Automatic segmentation of the prostate on CT images using deep neural networks (DNN).
Liu C, Gardner SJ, Wen N, Elshaikh MA, Siddiqui F, Movsas B, and Chetty IJ. Automatic segmentation of the prostate on CT images using deep neural networks (DNN). Int J Radiat Oncol Biol Phys 2019; Epub ahead of print.
International journal of radiation oncology, biology, physics
PURPOSE: Recent advances in deep neural networks (DNN) have unlocked opportunities toward its application for automatic image segmentation. We have evaluated a DNN-based algorithm for automatic segmentation of the prostate gland on a large cohort of patient images.

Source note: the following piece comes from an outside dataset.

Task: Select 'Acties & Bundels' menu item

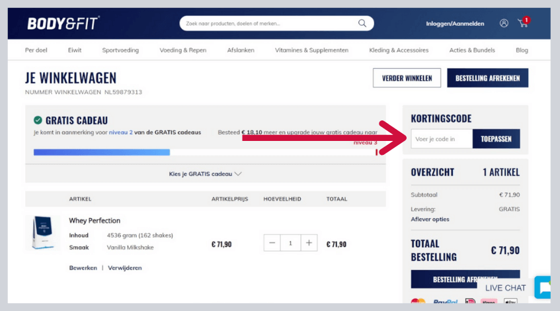Action: click(x=471, y=50)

MATERIALS AND METHODS: Planning-CT (pCT) datasets for 1114 prostate cancer patients were retrospectively selected and divided into 2 groups. Group A contained 1104 datasets, with 1 physician-generated prostate gland contour for each dataset. Among these image sets, 771/193/140 were used for training, validation and testing respectively. Group B contained 10 datasets; each including prostate contours delineated by 5 independent physicians, and a consensus contour generated using the STAPLE method in CERR. All images were resampled to spatial resolution of 1x1x1.5 mm. A region (128x128x64 voxels) containing the prostate was selected to train a DNN. The best-performing model on the validation datasets was used to segment the prostate on all testing images. Results were compared between DNN and physician-generated contours using the Dice coefficient (DSC), Hausdorff distances, regional contour distances, and center-of-mass (COM) distances.
RESULTS: Mean DSC between DNN-based prostate segmentation and physician-generated contours for test data in group A, group B, and group B-consensus was 0.85±0.06 [range=0.65, 0.93], 0.85±0.04 [range=0.80, 0.91], and 0.88±0.03 [range=0.82, 0.92] respectively. The Hausdorff distance was 7.0±3.5 mm, 7.3±2.0 mm, and 6.3±2.0 mm for group A, group B, and group B-consensus respectively. The mean COM distances for all 3 dataset groups were within 5 mm.
CONCLUSIONS: A deep-neural-network-based algorithm was used to automatically segment the prostate for a large cohort of prostate cancer patients. DNN-based prostate segmentations were compared to the consensus contour for a smaller group of patients; the agreement between DNN segmentations and consensus contour was similar to the agreement reported in a previous study. Clinical use of DNN is promising, but further investigation is warranted.